Thirty-one clinics were randomised: 16 operated the STRETCH protocol, alongside 15 control clinics. The study had two parts: one (n=6321 patients) was to show whether nurse-led clinics could maintain patients who had been stable on ART for at least six months as well as clinics with more doctor-based care or support – as measured by viral load. This they could do easily.
The second part of the study evaluated whether task-shifting to nurse-led clinics would reduce mortality in people on ‘waiting lists’ for treatment by improving access and initiating ART among those with CD4 cell counts below 350 (9252 patients).
This study was unable to show this. However, Fairall pointed out that the nurse-led clinics began initiating ART gradually.
The results were previously presented at the 5th South African AIDS Conference, and reported in much more detail in HATIP 179.
Audience members asked whether it was too much to ask nurses to take on the additional burden of ART initiation and management – and whether this was reflected by STRETCH’s inability to increase access to ART during the study period.
“We did monitor [the adverse consequences of task-shifting on the nurses] during the trial. And yes, nurses are very burnt out. So one has to be very cautious about how and when one can delegate the clinical responsibility. So that really is ... a cause for consideration,” said Fairall.
"I think we’ve seen nurses as really having extremely broad shoulders and able to take on more and more and more. That does have consequences." Lara Fairall
“But going back to this concept of task-shifting – I think we’ve seen nurses as really having extremely broad shoulders and able to take on more and more and more. That does have consequences. The nurses in our trial didn’t seem to mind the new duties but they were well supported by our provincial co-ordinator, with whom they had a direct personal relationship,” she added.
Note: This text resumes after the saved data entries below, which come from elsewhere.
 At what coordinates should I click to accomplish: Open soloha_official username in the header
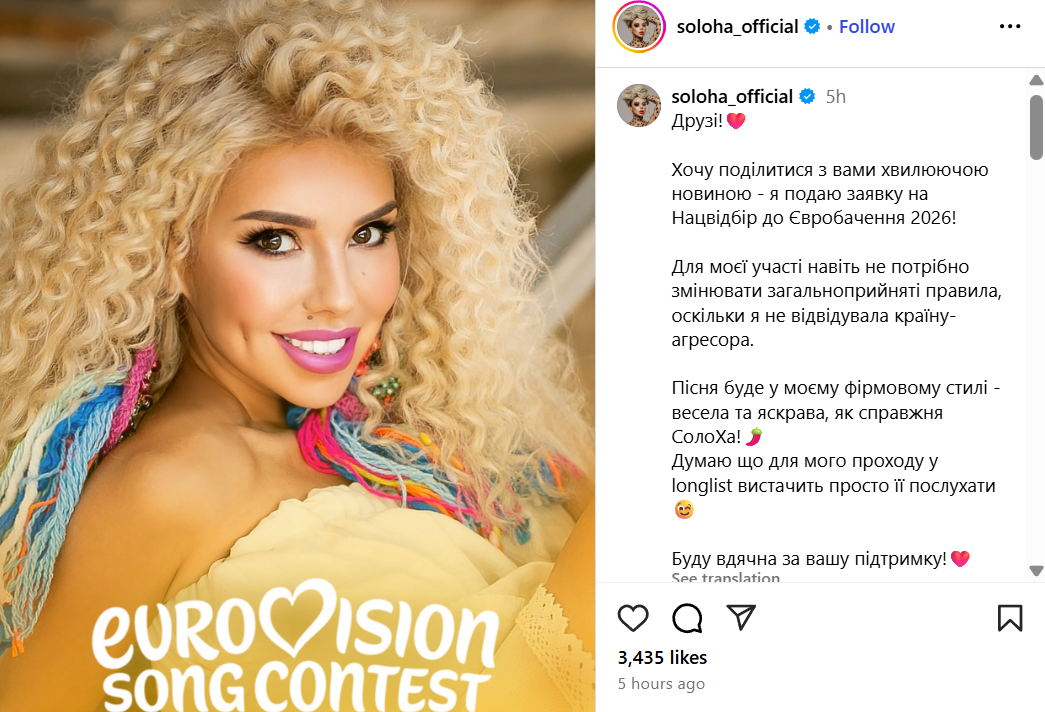[x=737, y=27]
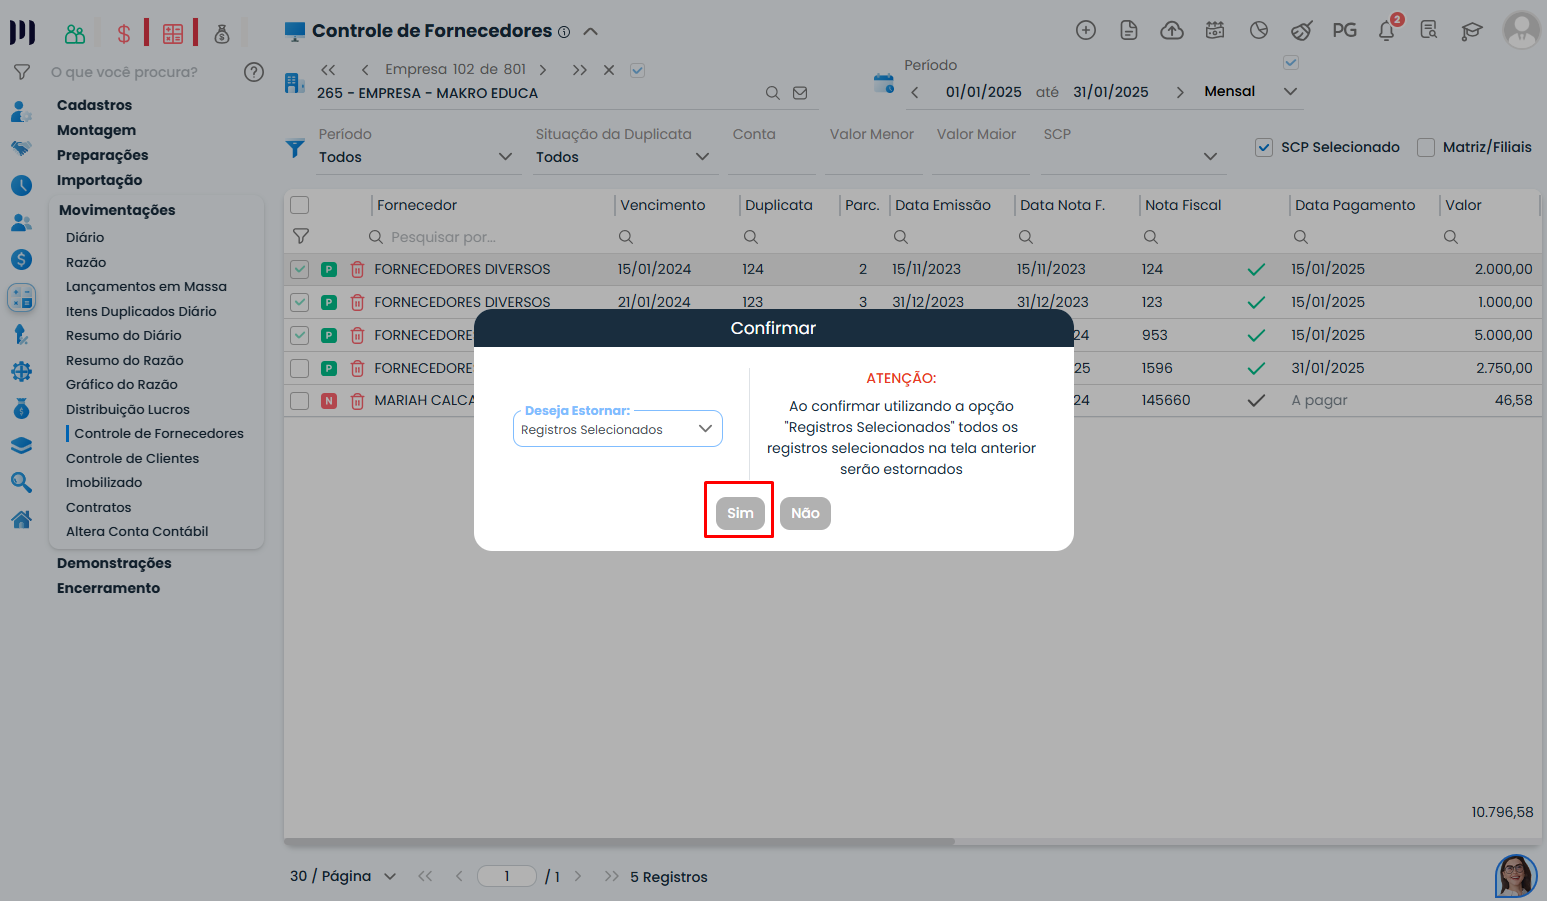Screen dimensions: 1547x901
Task: Select Lançamentos em Massa in sidebar
Action: point(146,287)
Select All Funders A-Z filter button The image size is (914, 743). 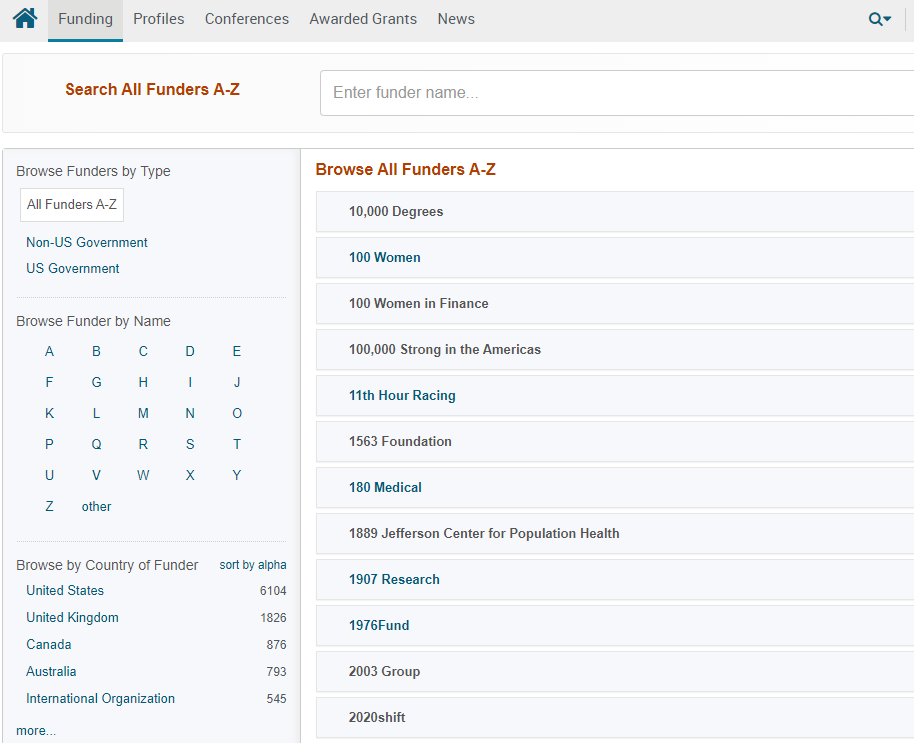point(72,205)
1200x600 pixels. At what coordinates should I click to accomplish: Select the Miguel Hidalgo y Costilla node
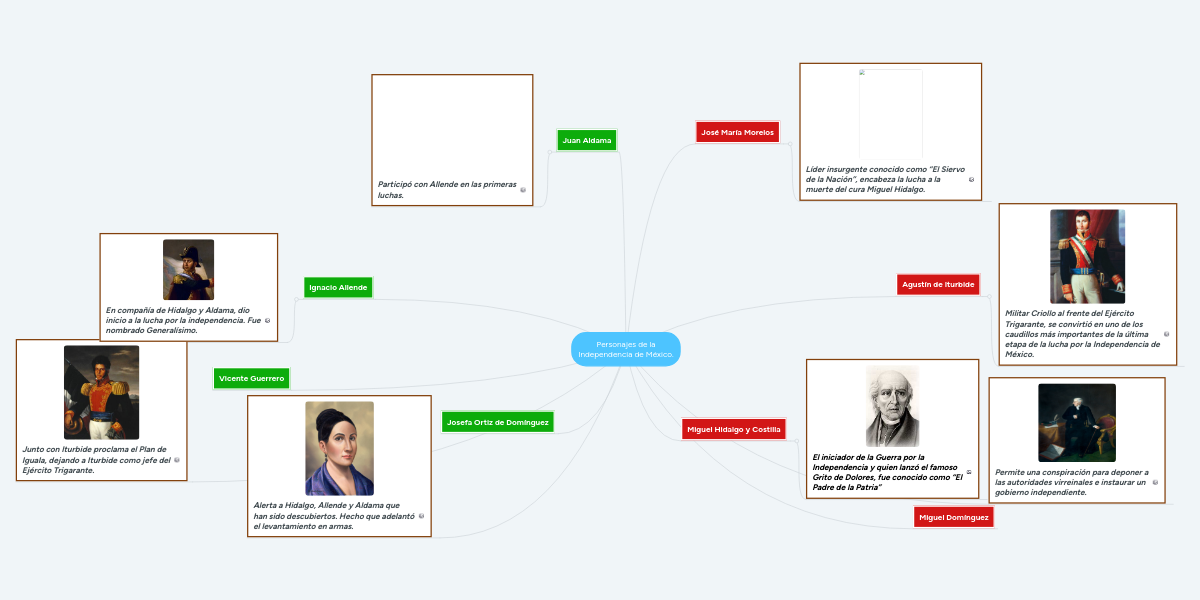733,429
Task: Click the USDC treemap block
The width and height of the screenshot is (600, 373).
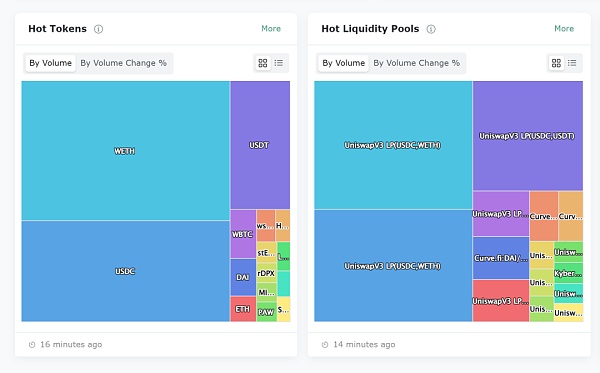Action: pyautogui.click(x=126, y=271)
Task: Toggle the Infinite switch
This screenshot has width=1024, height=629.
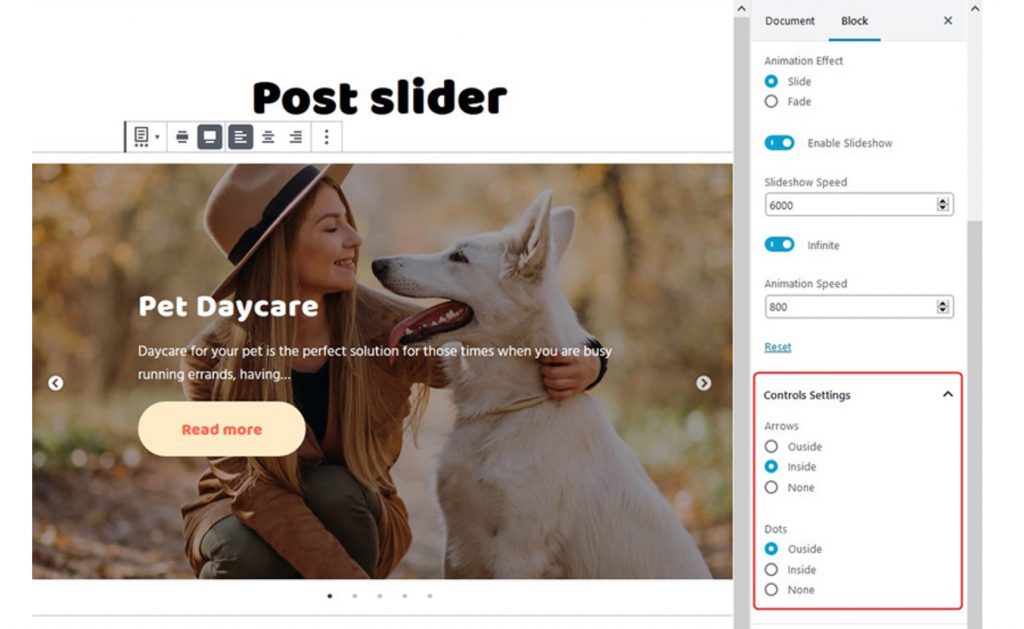Action: [779, 244]
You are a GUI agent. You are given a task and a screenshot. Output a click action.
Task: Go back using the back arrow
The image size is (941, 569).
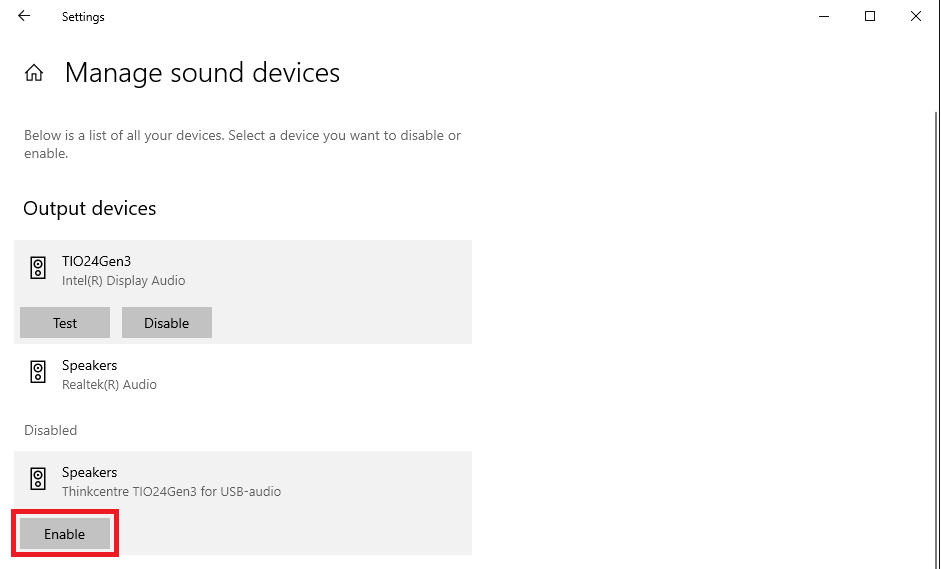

Indeed, nurses need encouragement and support – and nurses should not be expected to handle the most complicated cases. Part of the STRETCH programme involves training nurses when to recognise the need to refer patients for doctor-based management.
The need for more specialised clinical support is recognised in Malawi as well – the goal is to be less reliant on it, however.
Dr McGuire said that they were now looking at whether it was possible to space out clinic appointments further, so that patients visit the clinic once every six months, or even once a year if they are stable.
Another important aspect of shifting more of the burden of care to nurses involves shifting some of their existing duties to less highly trained health workers, such as expert patients.
A number of other studies at IAS 2011 reported on how lay personnel can dramatically improve outcomes such as initiation of ART and retention in care. Conversely, the failure to make certain that such support services are available at the primary healthcare level could be one reason behind some of the disappointing results on the decentralisation of ART services reported during other sessions of the conference. Both these issues will be addressed in subsequent articles on www.aidsmap.com.
Curran K et al. Innovative and efficient approaches for meeting the human resource needs of the male circumcision scale up in southern and eastern Africa. Sixth International AIDS Society Conference on HIV Pathogenesis, Treatment and Prevention, Rome, abstract MOPDD0103, 2011.
Fairall L et al. The effect of task-shifting antiretroviral care in South Africa: a pragmatic cluster randomised trial. Sixth International AIDS Society Conference on HIV Pathogenesis, Treatment and Prevention, Rome, abstract MOPDD0105, 2011.
McGuire M et al. Task-shifting of HIV care and ART initiation: Three year evaluation of a mixed-care provider model for ART delivery. Sixth International AIDS Society Conference on HIV Pathogenesis, Treatment and Prevention, Rome, abstract MOPDD0104, 2011.